Ten years ago the study would have been impossible due to the high cost of genome sequencing. The drop in sequencing cost over the last decade helped make a study of this size feasible for the first time. “We realized that there were groups around the world doing similar work in trying to find new targets for therapy, so it made sense to combine our efforts,” says Taylor, a neurosurgeon at The Hospital for Sick Children and the co-leader of OICR’s Brain Cancer Translational Research Initiative (TRI). The core of the project team was made up of scientists from Canada, Germany and the U.S., but it also included researchers from every continent except Antarctica.
The results were not exactly as the team had anticipated. The scientists found a small number of genes associated with certain subtypes of medulloblastoma as well as biological processes that run amok in brain cancer cells, which provide potential opportunities for new treatments. “But, this study also established that for the most part there aren’t that many genes that are mutated at a very high frequency, especially compared to adult cancers,” says Taylor.
While the study didn’t identify as many common mutations as the researchers had hoped, Taylor says that the results are a new beginning for research into this type of brain cancer. “Most of us thought that this strategy of looking for common mutations and developing targeted drugs would be a home run. Now that we have actually been able to carry out this study we see that that is not the case,” explains Taylor. “However disappointing that may be, it can be seen as a call to find new strategies to treat this disease. So, in a way, this study can be seen not only as an ending point, but also a starting point.”

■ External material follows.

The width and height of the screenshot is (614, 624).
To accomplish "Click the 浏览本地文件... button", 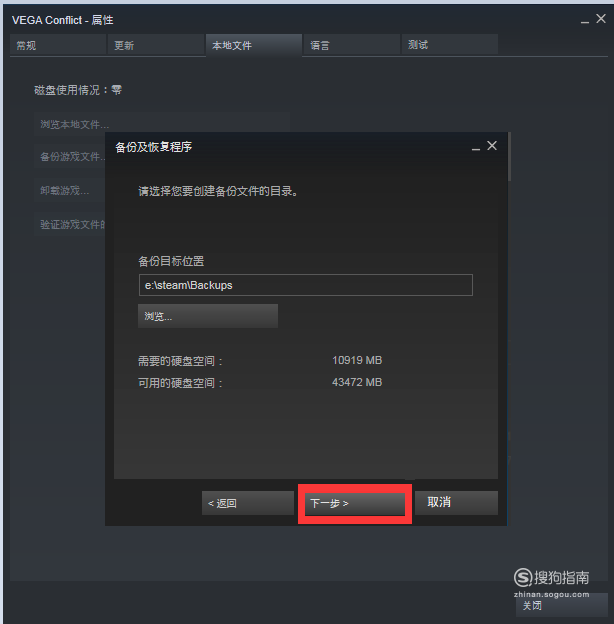I will click(162, 124).
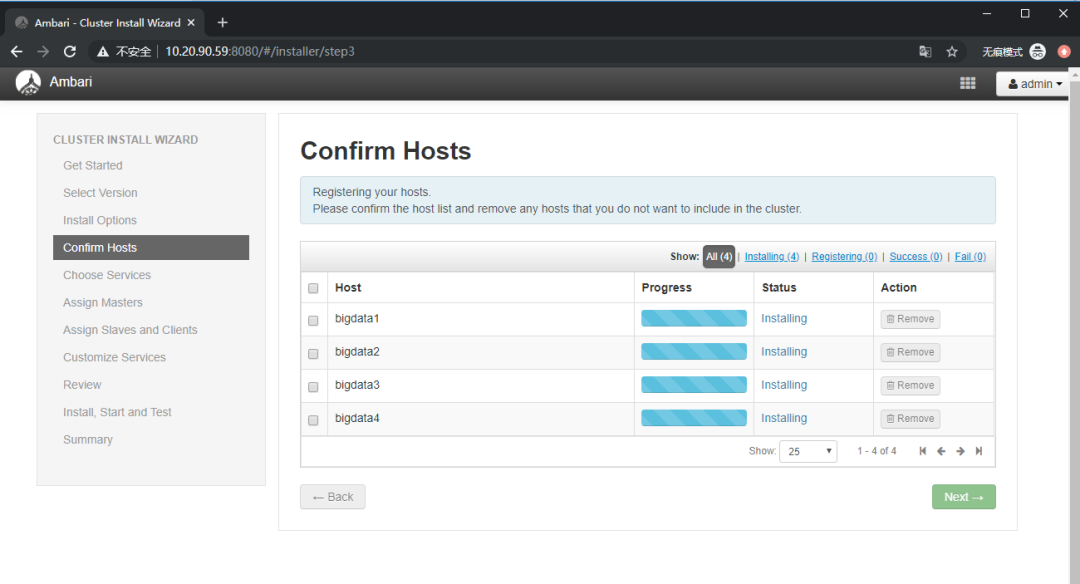Bookmark this page with the star icon
This screenshot has height=584, width=1080.
click(x=952, y=51)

Taylor points to the OICR Brain Cancer TRI, which was announced this past May, as an example of the types of new approaches that need to be taken. “My lab and others have published results that show that brain cancer evolves over time as the patient undergoes treatment. This is significant because right now most of the genomic sequencing and discovery work is centred on untreated brain cancer, but then new therapies are tested on individuals who have been treated with lots of chemotherapy and radiation,” explains Taylor. “So if we are going to continue to use standard treatments before experimental ones we need to study how the disease looks at recurrence when experimental treatments are used. This is what our TRI is centred on. New approaches like ours and those of other groups will increase our understanding of medulloblastoma and bring improved treatments to patients.”